Chien Pei-Li, Liu Chi-Feng, Huang Hui-Ting, Jou Hei-Jen, Chen Shih-Ming, Young Tzuu-Guang, Wang Yi-Feng, Liao Pei-Hung
Public Affairs Office, Taiwan Adventist Hospital, No. 424, Sec. 2, Bade Road., Songshan District, Taipei City 10556, Taiwan.
School of Nursing, National Taipei University of Nursing and Health Sciences, No. 365, Ming-te Road, Peitou District, Taipei City 112, Taiwan.
Evid Based Complement Alternat Med. 2021 Apr 30;2021:5530717. doi: 10.1155/2021/5530717. eCollection 2021.
This study conducted exploratory research using artificial intelligence methods. The main purpose of this study is to establish an association model between metabolic syndrome and the TCM (traditional Chinese medicine) constitution using the characteristics of individual physical examination data and to provide guidance for medicated diet care.

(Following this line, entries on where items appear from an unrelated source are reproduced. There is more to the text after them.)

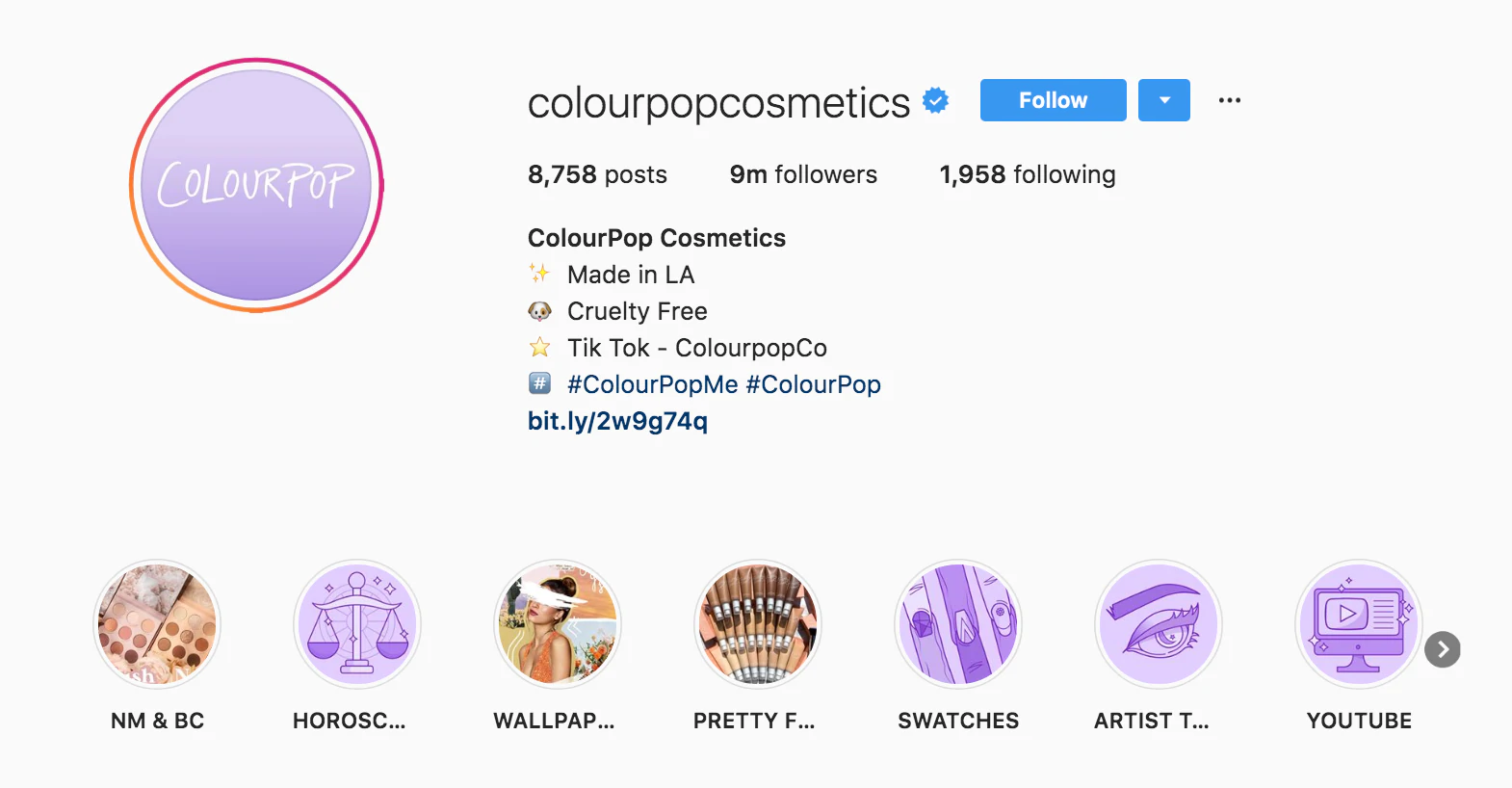Show more highlights with right chevron
Image resolution: width=1512 pixels, height=788 pixels.
click(1443, 649)

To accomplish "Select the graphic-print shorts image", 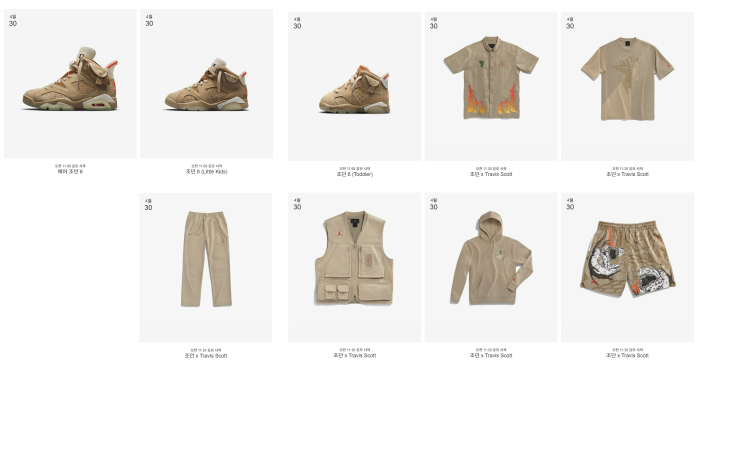I will coord(627,267).
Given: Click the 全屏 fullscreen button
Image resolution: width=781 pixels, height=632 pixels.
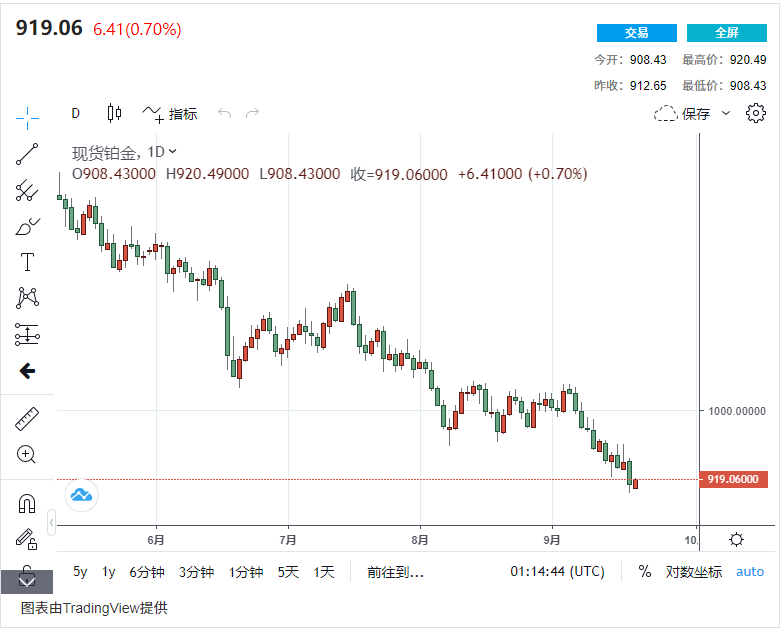Looking at the screenshot, I should click(726, 33).
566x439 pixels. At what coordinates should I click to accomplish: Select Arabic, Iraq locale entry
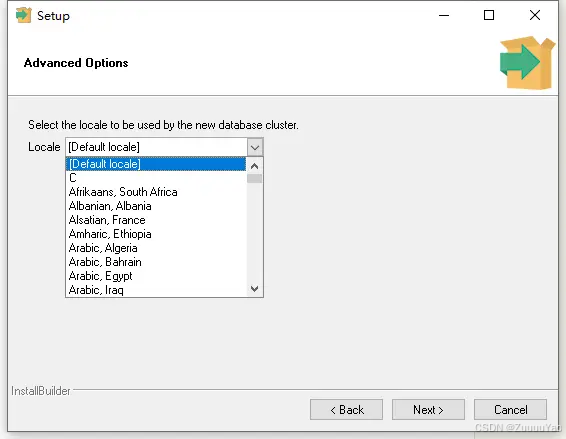pos(156,290)
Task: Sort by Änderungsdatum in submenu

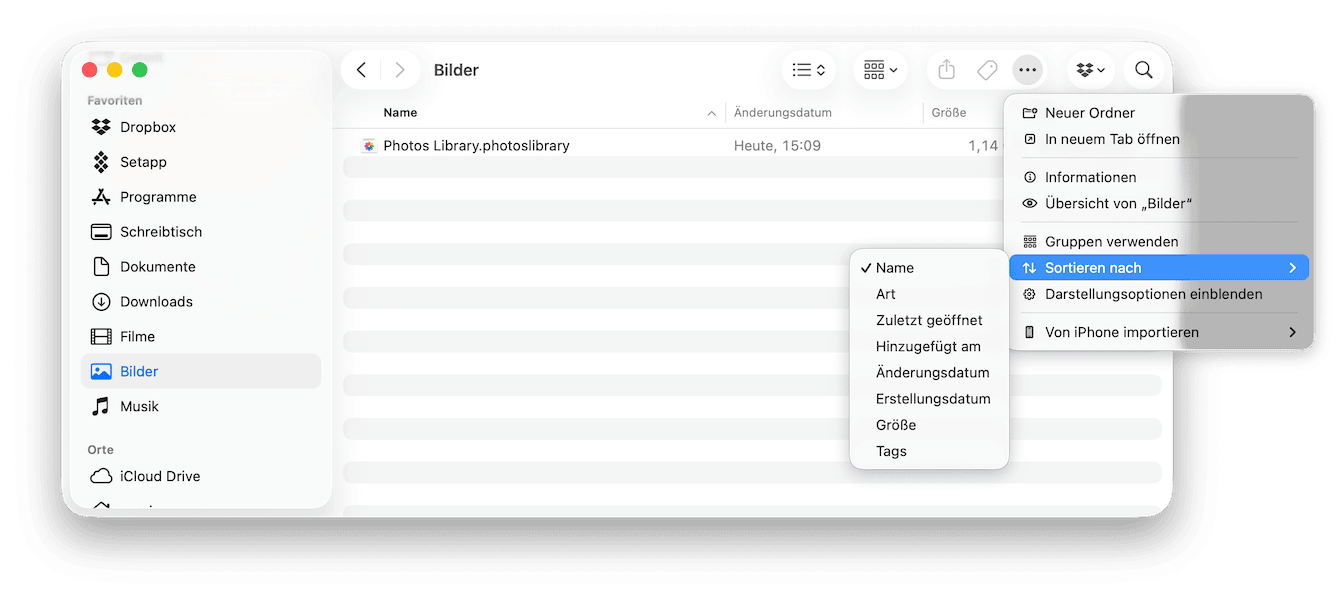Action: pyautogui.click(x=932, y=373)
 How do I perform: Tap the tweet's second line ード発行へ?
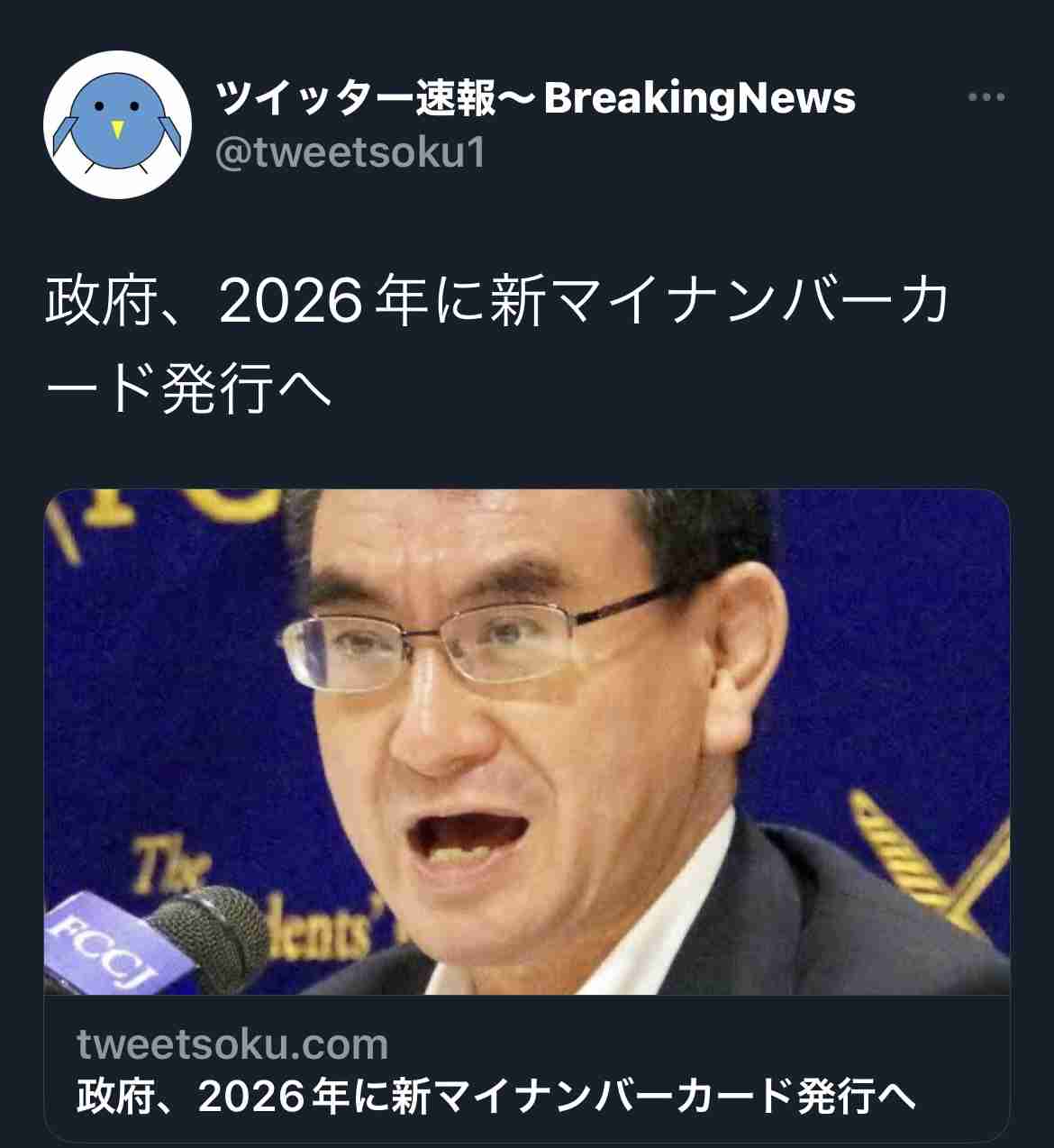coord(189,389)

Basic demographic and laboratory data were collected from a regional hospital health examination database in northern Taiwan, and artificial intelligence algorithms, such as logistic regression, Bayesian network, and decision tree, were used to analyze and construct the association model between metabolic syndrome and the TCM constitution. . It was found that the phlegm-dampness constitution (90.6%) accounts for the majority of TCM constitution classifications with a high risk of metabolic syndrome, and high cholesterol, blood glucose, and waist circumference were statistically significantly correlated with the phlegm-dampness constitution. This study also found that the age of patients with metabolic syndrome has been advanced, and shift work is one of the risk indicators. Therefore, based on the association model between metabolic syndrome and TCM constitution, in the future, metabolic syndrome can be predicted through the syndrome differentiation of the TCM constitution, and relevant medicated diet care schemes can be recommended for improvement.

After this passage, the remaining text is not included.